国民投票法;運動の制限はじめにありき


法案提出者が答弁に窮する場面がしばしば国会審議でみられる国民投票法案。論戦で、法案の矛盾も浮き彫りにされている。だが、メディアはそれをほとんど報道しない。

法案は、国民投票に関する国民の運動を制限している。国の意思決定をおこなうにあたって、重要な事案に関して国民投票を実施するという視点にたてば、国民の運動の自由を妨げてならないだろう。今回の法案は、この点でいくつかの問題をはらんでいる。

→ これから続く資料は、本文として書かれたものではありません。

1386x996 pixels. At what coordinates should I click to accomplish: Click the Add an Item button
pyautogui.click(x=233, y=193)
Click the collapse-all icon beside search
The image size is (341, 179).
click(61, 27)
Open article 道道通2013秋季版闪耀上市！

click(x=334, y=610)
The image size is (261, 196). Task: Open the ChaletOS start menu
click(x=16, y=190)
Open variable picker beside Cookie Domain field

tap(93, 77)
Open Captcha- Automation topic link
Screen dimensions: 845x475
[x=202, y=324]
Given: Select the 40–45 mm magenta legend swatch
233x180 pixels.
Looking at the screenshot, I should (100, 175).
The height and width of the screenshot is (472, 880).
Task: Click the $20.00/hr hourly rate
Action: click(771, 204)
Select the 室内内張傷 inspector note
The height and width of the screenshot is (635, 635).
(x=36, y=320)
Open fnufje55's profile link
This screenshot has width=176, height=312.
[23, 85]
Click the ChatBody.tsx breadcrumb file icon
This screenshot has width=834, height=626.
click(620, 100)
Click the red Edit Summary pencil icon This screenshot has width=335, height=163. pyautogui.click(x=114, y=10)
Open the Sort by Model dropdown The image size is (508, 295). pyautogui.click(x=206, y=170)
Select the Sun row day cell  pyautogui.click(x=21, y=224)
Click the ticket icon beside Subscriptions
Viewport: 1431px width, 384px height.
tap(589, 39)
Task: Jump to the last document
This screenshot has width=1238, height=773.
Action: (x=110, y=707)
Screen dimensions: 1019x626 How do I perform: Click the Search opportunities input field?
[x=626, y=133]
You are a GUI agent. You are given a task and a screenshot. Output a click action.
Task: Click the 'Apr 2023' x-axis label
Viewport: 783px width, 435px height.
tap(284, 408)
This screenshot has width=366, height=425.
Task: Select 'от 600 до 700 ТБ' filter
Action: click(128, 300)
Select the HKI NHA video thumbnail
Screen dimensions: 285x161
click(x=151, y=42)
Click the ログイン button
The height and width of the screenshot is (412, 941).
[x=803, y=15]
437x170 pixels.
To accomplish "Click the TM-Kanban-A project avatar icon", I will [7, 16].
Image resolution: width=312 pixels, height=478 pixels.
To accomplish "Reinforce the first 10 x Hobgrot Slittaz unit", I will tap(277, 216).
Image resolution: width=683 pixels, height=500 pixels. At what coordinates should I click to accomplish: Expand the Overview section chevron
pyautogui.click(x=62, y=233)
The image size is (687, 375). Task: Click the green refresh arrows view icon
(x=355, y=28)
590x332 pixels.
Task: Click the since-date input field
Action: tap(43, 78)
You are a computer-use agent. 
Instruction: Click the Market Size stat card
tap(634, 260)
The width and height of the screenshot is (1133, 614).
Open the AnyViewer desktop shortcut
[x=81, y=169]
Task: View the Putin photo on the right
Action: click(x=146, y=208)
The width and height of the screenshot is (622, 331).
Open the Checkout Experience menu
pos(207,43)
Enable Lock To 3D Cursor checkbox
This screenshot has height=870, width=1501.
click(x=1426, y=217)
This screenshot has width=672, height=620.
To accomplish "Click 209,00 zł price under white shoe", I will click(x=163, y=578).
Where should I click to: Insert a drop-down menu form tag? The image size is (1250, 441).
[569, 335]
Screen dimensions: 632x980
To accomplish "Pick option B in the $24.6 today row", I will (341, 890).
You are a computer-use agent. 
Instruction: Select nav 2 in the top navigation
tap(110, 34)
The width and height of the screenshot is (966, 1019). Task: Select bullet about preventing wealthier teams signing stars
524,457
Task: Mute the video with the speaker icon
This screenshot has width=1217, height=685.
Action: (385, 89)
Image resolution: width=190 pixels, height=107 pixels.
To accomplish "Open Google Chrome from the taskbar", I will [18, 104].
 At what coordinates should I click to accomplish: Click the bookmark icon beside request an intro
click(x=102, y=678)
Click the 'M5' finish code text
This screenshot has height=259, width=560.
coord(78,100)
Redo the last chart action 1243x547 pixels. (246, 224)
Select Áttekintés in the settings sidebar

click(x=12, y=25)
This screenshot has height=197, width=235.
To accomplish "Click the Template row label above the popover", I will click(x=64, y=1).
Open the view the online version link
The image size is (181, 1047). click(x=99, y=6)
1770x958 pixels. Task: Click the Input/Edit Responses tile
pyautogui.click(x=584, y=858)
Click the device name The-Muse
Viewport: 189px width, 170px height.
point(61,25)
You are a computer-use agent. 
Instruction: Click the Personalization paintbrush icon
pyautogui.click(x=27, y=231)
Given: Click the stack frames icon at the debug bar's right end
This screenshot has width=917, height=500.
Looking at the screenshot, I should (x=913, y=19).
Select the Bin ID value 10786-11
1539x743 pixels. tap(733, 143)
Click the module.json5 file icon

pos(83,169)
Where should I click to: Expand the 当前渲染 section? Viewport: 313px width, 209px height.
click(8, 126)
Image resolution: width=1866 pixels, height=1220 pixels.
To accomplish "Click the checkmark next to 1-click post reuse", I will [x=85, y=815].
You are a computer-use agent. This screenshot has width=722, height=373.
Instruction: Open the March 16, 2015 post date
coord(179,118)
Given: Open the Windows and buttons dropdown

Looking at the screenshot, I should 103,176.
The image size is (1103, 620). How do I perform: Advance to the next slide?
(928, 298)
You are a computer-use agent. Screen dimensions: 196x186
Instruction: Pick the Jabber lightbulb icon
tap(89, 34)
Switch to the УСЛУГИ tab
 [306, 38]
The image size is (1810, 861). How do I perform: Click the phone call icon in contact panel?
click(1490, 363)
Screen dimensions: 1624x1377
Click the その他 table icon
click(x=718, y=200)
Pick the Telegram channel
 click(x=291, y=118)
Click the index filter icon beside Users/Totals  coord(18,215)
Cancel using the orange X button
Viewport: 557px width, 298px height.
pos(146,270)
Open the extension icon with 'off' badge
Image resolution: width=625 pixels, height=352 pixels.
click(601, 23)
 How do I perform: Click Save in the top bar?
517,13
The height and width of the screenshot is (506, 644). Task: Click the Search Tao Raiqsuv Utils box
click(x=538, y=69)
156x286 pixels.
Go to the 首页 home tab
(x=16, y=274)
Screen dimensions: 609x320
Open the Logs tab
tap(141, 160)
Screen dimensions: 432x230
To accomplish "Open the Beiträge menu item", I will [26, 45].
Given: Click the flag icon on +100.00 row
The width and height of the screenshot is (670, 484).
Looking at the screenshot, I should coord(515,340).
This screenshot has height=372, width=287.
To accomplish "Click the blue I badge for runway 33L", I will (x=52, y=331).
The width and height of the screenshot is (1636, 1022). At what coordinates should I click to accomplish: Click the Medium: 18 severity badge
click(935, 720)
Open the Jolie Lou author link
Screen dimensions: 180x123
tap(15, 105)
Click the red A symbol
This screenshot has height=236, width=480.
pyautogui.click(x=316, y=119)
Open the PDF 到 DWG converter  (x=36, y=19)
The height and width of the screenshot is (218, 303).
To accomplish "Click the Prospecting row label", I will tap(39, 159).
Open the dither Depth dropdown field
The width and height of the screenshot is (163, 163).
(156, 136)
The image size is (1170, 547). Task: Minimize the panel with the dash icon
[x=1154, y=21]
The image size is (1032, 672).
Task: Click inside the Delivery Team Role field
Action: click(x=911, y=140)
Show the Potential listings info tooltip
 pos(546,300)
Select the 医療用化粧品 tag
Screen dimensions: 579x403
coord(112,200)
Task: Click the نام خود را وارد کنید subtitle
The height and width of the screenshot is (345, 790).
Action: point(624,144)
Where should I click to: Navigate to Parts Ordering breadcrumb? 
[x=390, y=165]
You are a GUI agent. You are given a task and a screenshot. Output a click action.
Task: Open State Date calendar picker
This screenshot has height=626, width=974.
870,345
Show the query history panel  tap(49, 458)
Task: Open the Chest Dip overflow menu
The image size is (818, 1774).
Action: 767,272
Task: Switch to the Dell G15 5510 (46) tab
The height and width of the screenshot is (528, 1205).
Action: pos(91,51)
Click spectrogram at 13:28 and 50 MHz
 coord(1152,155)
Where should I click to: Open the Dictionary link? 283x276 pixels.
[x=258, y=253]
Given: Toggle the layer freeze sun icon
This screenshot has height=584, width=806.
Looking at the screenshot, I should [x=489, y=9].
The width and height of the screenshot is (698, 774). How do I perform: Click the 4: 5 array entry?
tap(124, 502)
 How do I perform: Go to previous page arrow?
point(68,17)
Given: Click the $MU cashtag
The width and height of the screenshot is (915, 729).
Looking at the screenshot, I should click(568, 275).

その一つが、「地位利用」を口実にした公務員・教育者の国民投票運動の禁止である。なぜ公務員・教育者だけが対象なのか、法案を提出した与党はまったく説明できないにもかかわらず、禁止を譲ろうとはしていない。
これは、憲法99条にてらしても、矛盾するのではないか。
同条で、天皇国務大臣、国会議員などともに、「憲法を尊重し擁護する義務を負ふ」と定められている公務員なのだから、憲法の改定(の方向)には関心を寄せざるをえない。でなければ、尊重し、擁護する責任はもとよりもてないだろう。
しかも何が「地位利用」にあたるのか、その対象も明示されていない。
公務員にはその上、公務員法による政治活動規制もともなう。
はじめに規制ありきと思わざるをえない。

最高法規を改正する際の、国民投票の手続きを定めるのが国民投票法案である。ならば、たとえば以上のような欠陥をかかえる与党案をこのまま通してしまうわけにはいかないだろう。